Abstract 5674: A developmentally prometastatic niche to hepatoblastoma in neonatal liver mediated by the Cxcl1/Cxcr2 axis

Abstract

Abstract Background and Rationale: Hepatoblastoma (HB) is the most common pediatric liver cancer. Its predominant occurrence in very young children led us to investigating whether the neonatal liver provides a protumorigenic niche to HB development. Methods: HB development was compared between orthotopic transplantation models established in postnatal day 5 and 60 mice (P5Tx and P60Tx models). Single-cell RNA-sequencing was performed using tumor and liver tissues from both models and the top candidate cell types and genes identified are investigated for their roles in HB cell growth, migration, and survival. Results: We found that various HB cell lines including HepG2 cells were consistently and considerably more tumorigenic and metastatic in the P5Tx model than in the P60Tx models. Sc-RNAseq of the P5Tx and P60Tx HepG2 models revealed that the P5Tx tumor was more hypoxic and had a larger number of activated hepatic stellate cells (aHSCs) in the tumor-surrounding liver which express significantly higher levels of Cxcl1 than those from the P60Tx model.
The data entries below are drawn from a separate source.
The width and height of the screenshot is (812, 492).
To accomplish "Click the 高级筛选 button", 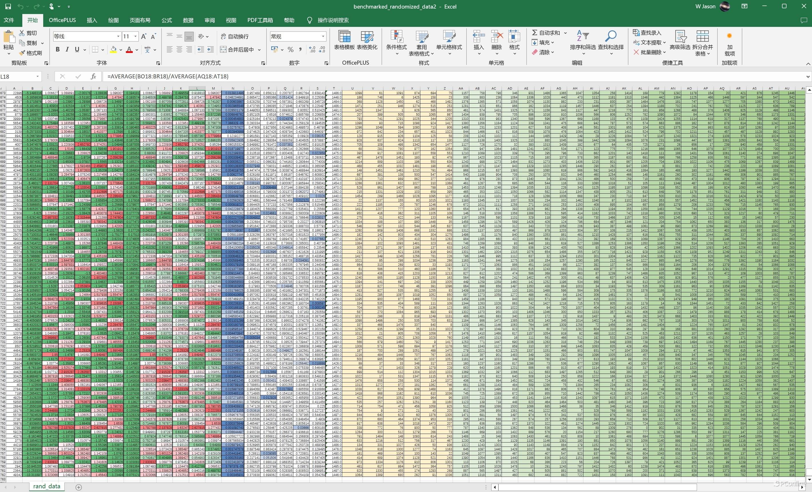I will [680, 41].
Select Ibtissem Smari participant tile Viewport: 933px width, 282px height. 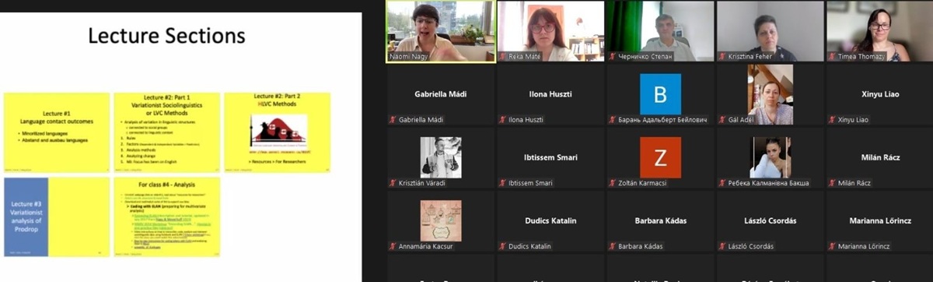550,157
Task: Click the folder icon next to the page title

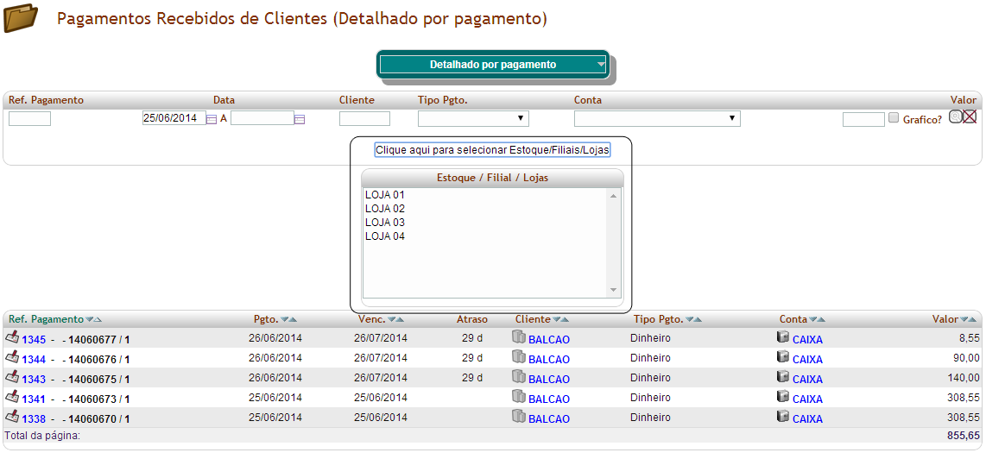Action: (x=21, y=18)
We found these differences were developmentally present in normal P5 and P60 liver. We showed that the Cxcl1/Cxcr2 axis mediated HB cell migration and was critical to HB cell survival under hypoxia. Treating HepG2 P60Tx model with recombinant CXCL1 protein induced intrahepatic and pulmonary metastasis and CXCR2 knockout in HepG2 cells abolished their metastatic potential in the P5Tx model. Lastly, we showed that in metastatic HB patient tumors there was a similar larger population of aHSCs in the tumor-surrounding liver than in localized tumors, and tumor hypoxia was uniquely associated with HB patient prognosis among pediatric cancers. Conclusion: We demonstrated that the neonatal liver provides a prometastatic niche to HB development via the Cxcl1/Cxcr2 axis. Citation Format: Li Fan, Qingfei Pan, Wentao Yang, Selene C. Koo, Cheng Tian, Liyuan Li, Meifen Lu, Anthony Brown, Bensheng Ju, John Easton, Sarangarajan Ranganathan, Soona Shin, Alexander Bondoc, Jun J. Yang, Jiyang Yu, Liqin Zhu. A developmentally prometastatic niche to hepatoblastoma in neonatal liver mediated by the Cxcl1/Cxcr2 axis [abstract]. In: Proceedings of the American Association for Cancer Research Annual Meeting 2022; 2022 Apr 8-13. Philadelphia (PA): AACR; Cancer Res 2022;82(12_Suppl):Abstract nr 5674.